*** MATERIALS PROVIDED ***

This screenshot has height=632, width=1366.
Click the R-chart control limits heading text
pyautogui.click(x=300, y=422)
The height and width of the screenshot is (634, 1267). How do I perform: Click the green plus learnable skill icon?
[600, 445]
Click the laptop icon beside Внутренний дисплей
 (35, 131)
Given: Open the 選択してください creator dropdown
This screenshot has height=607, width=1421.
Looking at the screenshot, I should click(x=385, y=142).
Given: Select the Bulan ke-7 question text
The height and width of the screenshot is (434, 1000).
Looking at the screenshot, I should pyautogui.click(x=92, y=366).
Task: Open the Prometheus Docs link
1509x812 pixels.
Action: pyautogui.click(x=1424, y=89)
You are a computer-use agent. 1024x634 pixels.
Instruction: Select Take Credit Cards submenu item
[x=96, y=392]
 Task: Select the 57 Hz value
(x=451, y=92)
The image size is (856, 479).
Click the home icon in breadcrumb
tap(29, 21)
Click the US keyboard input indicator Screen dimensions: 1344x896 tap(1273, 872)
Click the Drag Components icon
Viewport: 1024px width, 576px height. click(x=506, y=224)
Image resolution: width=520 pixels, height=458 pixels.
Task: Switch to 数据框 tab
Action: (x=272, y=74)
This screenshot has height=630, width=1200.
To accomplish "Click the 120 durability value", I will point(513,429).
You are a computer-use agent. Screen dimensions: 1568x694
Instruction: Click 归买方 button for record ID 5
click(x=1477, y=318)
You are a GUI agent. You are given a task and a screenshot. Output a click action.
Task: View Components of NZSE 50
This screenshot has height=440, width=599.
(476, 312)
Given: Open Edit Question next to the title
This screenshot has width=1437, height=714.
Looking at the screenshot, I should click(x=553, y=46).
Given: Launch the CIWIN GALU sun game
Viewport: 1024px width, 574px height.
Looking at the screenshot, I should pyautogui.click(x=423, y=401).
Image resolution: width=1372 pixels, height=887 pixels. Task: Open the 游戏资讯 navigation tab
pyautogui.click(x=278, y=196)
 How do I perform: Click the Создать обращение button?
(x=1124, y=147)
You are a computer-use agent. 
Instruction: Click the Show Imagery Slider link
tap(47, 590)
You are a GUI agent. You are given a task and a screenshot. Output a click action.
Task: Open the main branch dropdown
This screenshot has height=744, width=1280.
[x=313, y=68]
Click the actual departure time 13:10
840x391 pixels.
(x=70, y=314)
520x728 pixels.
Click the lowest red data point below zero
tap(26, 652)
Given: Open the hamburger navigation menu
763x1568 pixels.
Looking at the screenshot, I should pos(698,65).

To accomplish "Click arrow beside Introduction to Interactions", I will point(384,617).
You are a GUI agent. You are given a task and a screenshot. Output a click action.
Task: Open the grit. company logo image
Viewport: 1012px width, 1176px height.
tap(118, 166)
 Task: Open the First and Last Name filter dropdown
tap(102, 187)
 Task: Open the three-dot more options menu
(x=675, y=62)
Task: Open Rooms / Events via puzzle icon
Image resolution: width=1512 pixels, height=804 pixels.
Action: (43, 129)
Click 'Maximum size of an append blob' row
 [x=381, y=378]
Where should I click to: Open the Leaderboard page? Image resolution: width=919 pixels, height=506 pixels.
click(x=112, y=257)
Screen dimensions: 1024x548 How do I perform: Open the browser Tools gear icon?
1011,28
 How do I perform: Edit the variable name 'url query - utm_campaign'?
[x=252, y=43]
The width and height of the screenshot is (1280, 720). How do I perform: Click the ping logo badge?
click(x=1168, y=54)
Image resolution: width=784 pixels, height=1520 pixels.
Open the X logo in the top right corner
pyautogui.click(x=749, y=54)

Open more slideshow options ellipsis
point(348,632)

***

▸ **BRIEF**
All of the listing above should be restated word for word.

▸ **REPLY TO THE TASK**
This screenshot has height=632, width=1366.
Click the R-chart control limits heading text
pyautogui.click(x=300, y=422)
The height and width of the screenshot is (634, 1267). How do I perform: Click the green plus learnable skill icon?
[600, 445]
Click the laptop icon beside Внутренний дисплей
 (35, 131)
Given: Open the 選択してください creator dropdown
This screenshot has height=607, width=1421.
Looking at the screenshot, I should click(x=385, y=142).
Given: Select the Bulan ke-7 question text
The height and width of the screenshot is (434, 1000).
Looking at the screenshot, I should pyautogui.click(x=92, y=366).
Task: Open the Prometheus Docs link
1509x812 pixels.
Action: pyautogui.click(x=1424, y=89)
You are a computer-use agent. 1024x634 pixels.
Instruction: Select Take Credit Cards submenu item
[x=96, y=392]
 Task: Select the 57 Hz value
(x=451, y=92)
The image size is (856, 479).
Click the home icon in breadcrumb
tap(29, 21)
Click the US keyboard input indicator Screen dimensions: 1344x896 tap(1273, 872)
Click the Drag Components icon
Viewport: 1024px width, 576px height. click(x=506, y=224)
Image resolution: width=520 pixels, height=458 pixels.
Task: Switch to 数据框 tab
Action: (x=272, y=74)
This screenshot has height=630, width=1200.
To accomplish "Click the 120 durability value", I will point(513,429).
You are a computer-use agent. Screen dimensions: 1568x694
Instruction: Click 归买方 button for record ID 5
click(x=1477, y=318)
You are a GUI agent. You are given a task and a screenshot. Output a click action.
Task: View Components of NZSE 50
This screenshot has height=440, width=599.
(476, 312)
Given: Open Edit Question next to the title
This screenshot has width=1437, height=714.
Looking at the screenshot, I should click(x=553, y=46).
Given: Launch the CIWIN GALU sun game
Viewport: 1024px width, 574px height.
Looking at the screenshot, I should pyautogui.click(x=423, y=401).
Image resolution: width=1372 pixels, height=887 pixels. Task: Open the 游戏资讯 navigation tab
pyautogui.click(x=278, y=196)
 How do I perform: Click the Создать обращение button?
(x=1124, y=147)
You are a computer-use agent. 
Instruction: Click the Show Imagery Slider link
tap(47, 590)
You are a GUI agent. You are given a task and a screenshot. Output a click action.
Task: Open the main branch dropdown
This screenshot has height=744, width=1280.
[x=313, y=68]
Click the actual departure time 13:10
840x391 pixels.
(x=70, y=314)
520x728 pixels.
Click the lowest red data point below zero
tap(26, 652)
Given: Open the hamburger navigation menu
763x1568 pixels.
Looking at the screenshot, I should pos(698,65).

To accomplish "Click arrow beside Introduction to Interactions", I will point(384,617).
You are a GUI agent. You are given a task and a screenshot. Output a click action.
Task: Open the grit. company logo image
Viewport: 1012px width, 1176px height.
tap(118, 166)
 Task: Open the First and Last Name filter dropdown
tap(102, 187)
 Task: Open the three-dot more options menu
(x=675, y=62)
Task: Open Rooms / Events via puzzle icon
Image resolution: width=1512 pixels, height=804 pixels.
Action: (43, 129)
Click 'Maximum size of an append blob' row
 [x=381, y=378]
Where should I click to: Open the Leaderboard page? Image resolution: width=919 pixels, height=506 pixels.
click(x=112, y=257)
Screen dimensions: 1024x548 How do I perform: Open the browser Tools gear icon?
1011,28
 How do I perform: Edit the variable name 'url query - utm_campaign'?
[x=252, y=43]
The width and height of the screenshot is (1280, 720). How do I perform: Click the ping logo badge?
click(x=1168, y=54)
Image resolution: width=784 pixels, height=1520 pixels.
Open the X logo in the top right corner
pyautogui.click(x=749, y=54)

Open more slideshow options ellipsis
point(348,632)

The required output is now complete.